Iran Nuclear Deal Talks Progressing, With IAEA Chief Set To Visit Tehran

The heavy water nuclear facility near Arak, Iran. (file photo)

Negotiators at talks to revive Iran's nuclear deal were cautiously optimistic that the parties were moving toward an agreement, with the head of the UN's atomic energy agency set to travel to Tehran this weekend.

"We are at the final stages of the ViennaTalks on the JCPOA. Some relevant issues are still open and success is never guaranteed in such a complex negotiation. Doing our best in the coordinator's team. But we are definitely not there yet," Enrique Mora, the European Union's coordinator for the talks, said on March 3.

Numerous rounds of talks involving U.S. and Iranian negotiators have been held in the Austrian capital over the past year to reach a new agreement to replace a 2015 deal exchanging curbs on Iranian nuclear activities for sanctions relief.

Then-U.S. President Donald Trump pulled Washington out of that deal in 2018 and reinstated crippling sanctions against Iran, and Tehran subsequently fell out of compliance with some terms of the agreement.

Progress has been reported, but Tehran wants the issue of uranium traces found at old but undeclared sites to be dropped and closed permanently, Reuters quoted an anonymous Iranian official as saying.

German Chancellor Olaf Scholz on March 2 urged Iran to move quickly to resolve any remaining issues and said a decision "must not be postponed any longer and cannot be postponed any longer."

Russian envoy Mikhail Ulyanov, who has been widely regarded as the most publicly optimistic among the delegation leaders on the prospect of a new deal, said he thought enough progress had been made to believe the talks wouldn't collapse.

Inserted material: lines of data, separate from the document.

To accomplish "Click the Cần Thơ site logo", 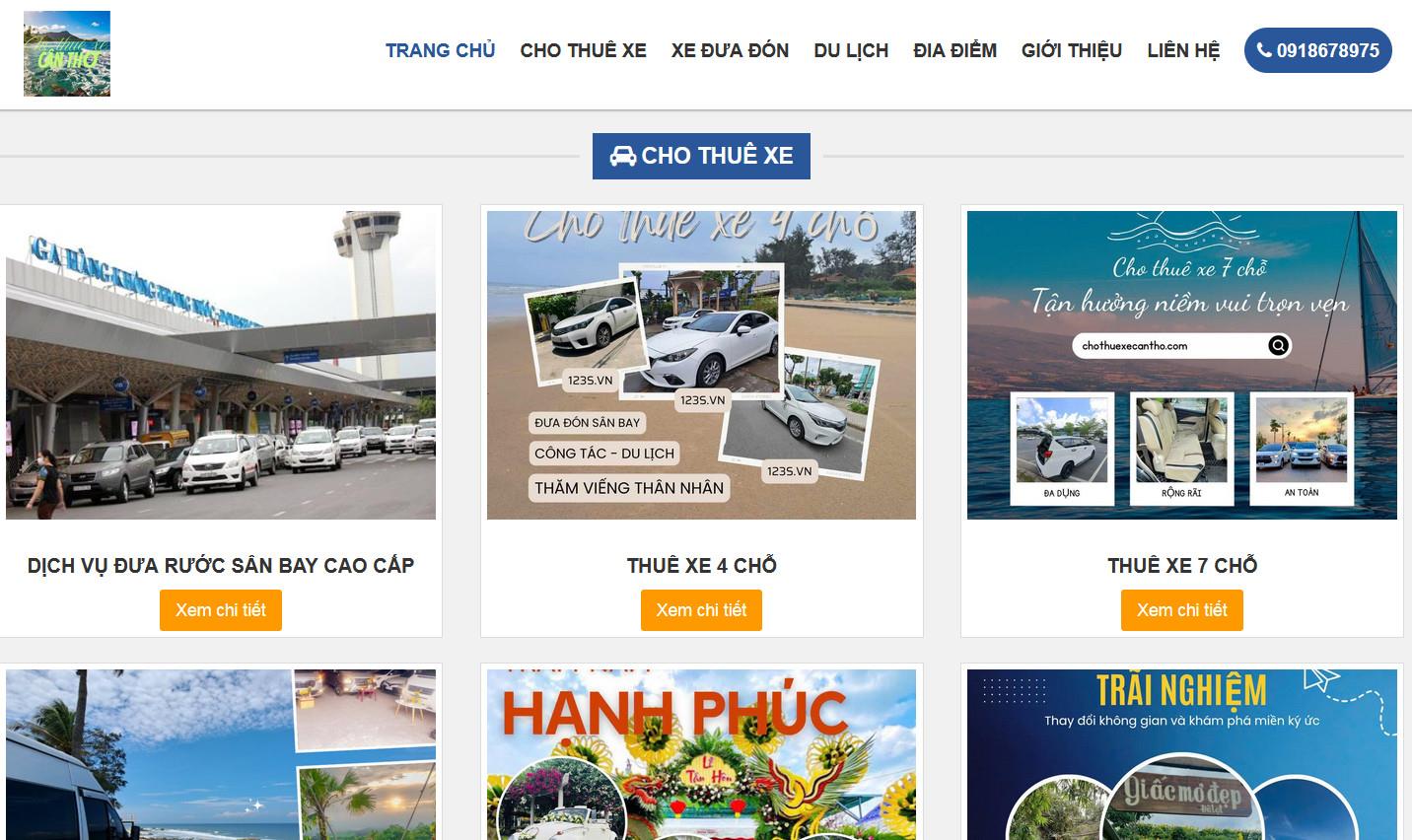I will (67, 53).
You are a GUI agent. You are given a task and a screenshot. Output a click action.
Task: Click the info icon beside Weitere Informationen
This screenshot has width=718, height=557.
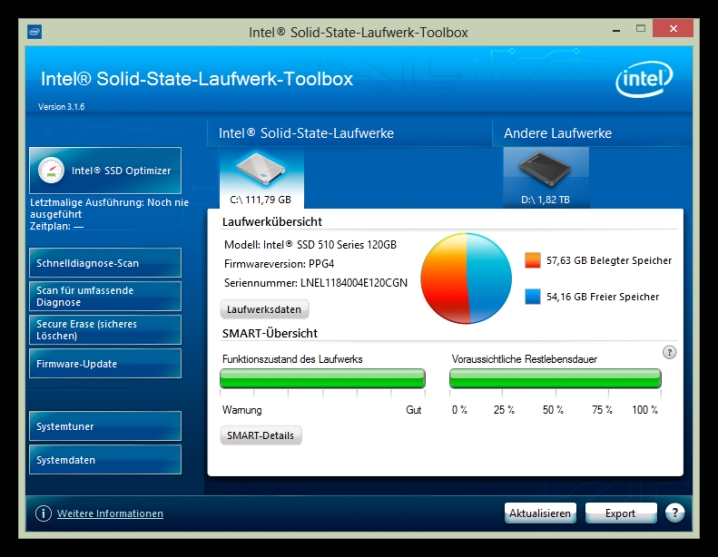(43, 514)
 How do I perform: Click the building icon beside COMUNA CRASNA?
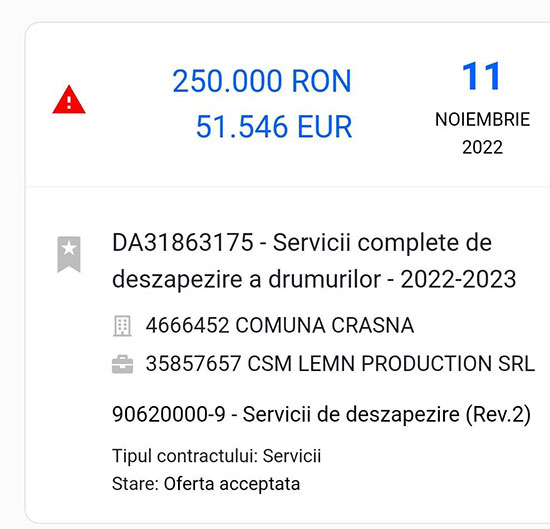122,326
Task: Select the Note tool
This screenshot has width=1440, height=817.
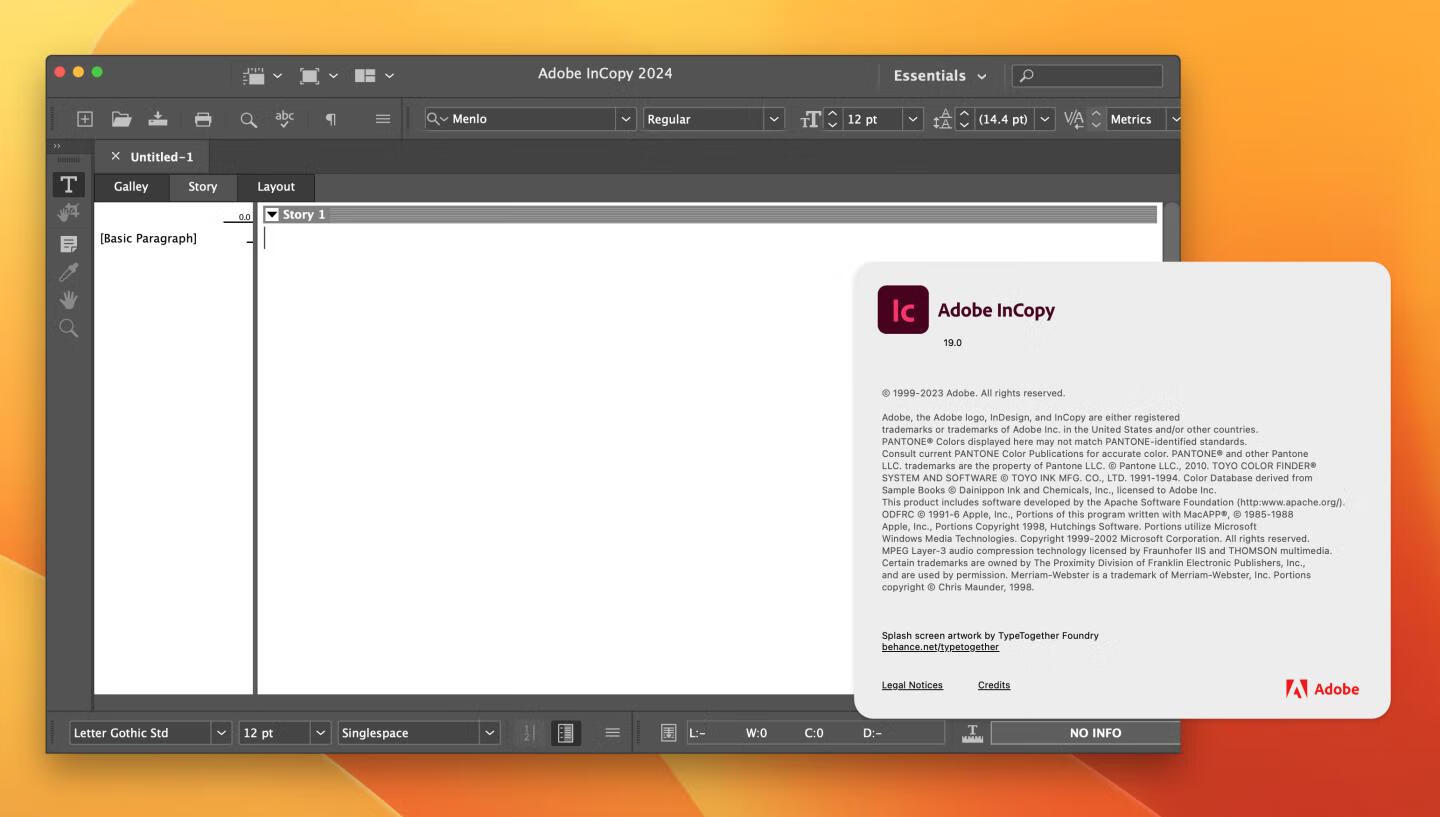Action: pyautogui.click(x=68, y=244)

"There are some issues that need to be finalized.... The outstanding issues are relatively small but not yet settled," he said.

Adding a sense of urgency to the atmosphere was a quarterly report from the International Atomic Energy Agency (IAEA) stating that Iran has sharply increased its stockpile of enriched uranium.

The report, according to several international news agencies, said Tehran now has more than 33.2 kilograms of highly enriched uranium with a purity of up to 60 percent, a level which means it can quickly be processed to create weapons-grade material.

It takes around 25 kilograms of weapons-grade uranium, which is around 90 percent purity, to make an atomic bomb.

With headway being made, IAEA Director-General Rafael Mariano Grossi set plans to travel to Tehran for meetings with senior Iranian officials on March 5, the IAEA said in a statement.

The plans for a visit were first reported by an Iranian news agency affiliated with that country's top security body.

Iran acknowledged the advances in some areas but warned "extra efforts" were still needed to revive the deal.

"#ViennaTalks still continue. Premature good news does not substitute good agreement," the Iranian Foreign Ministry spokesperson Saeed Khatibzadeh said on Twitter.

The IAEA said Grossi would address journalists after returning from Iran to Vienna late on March 5.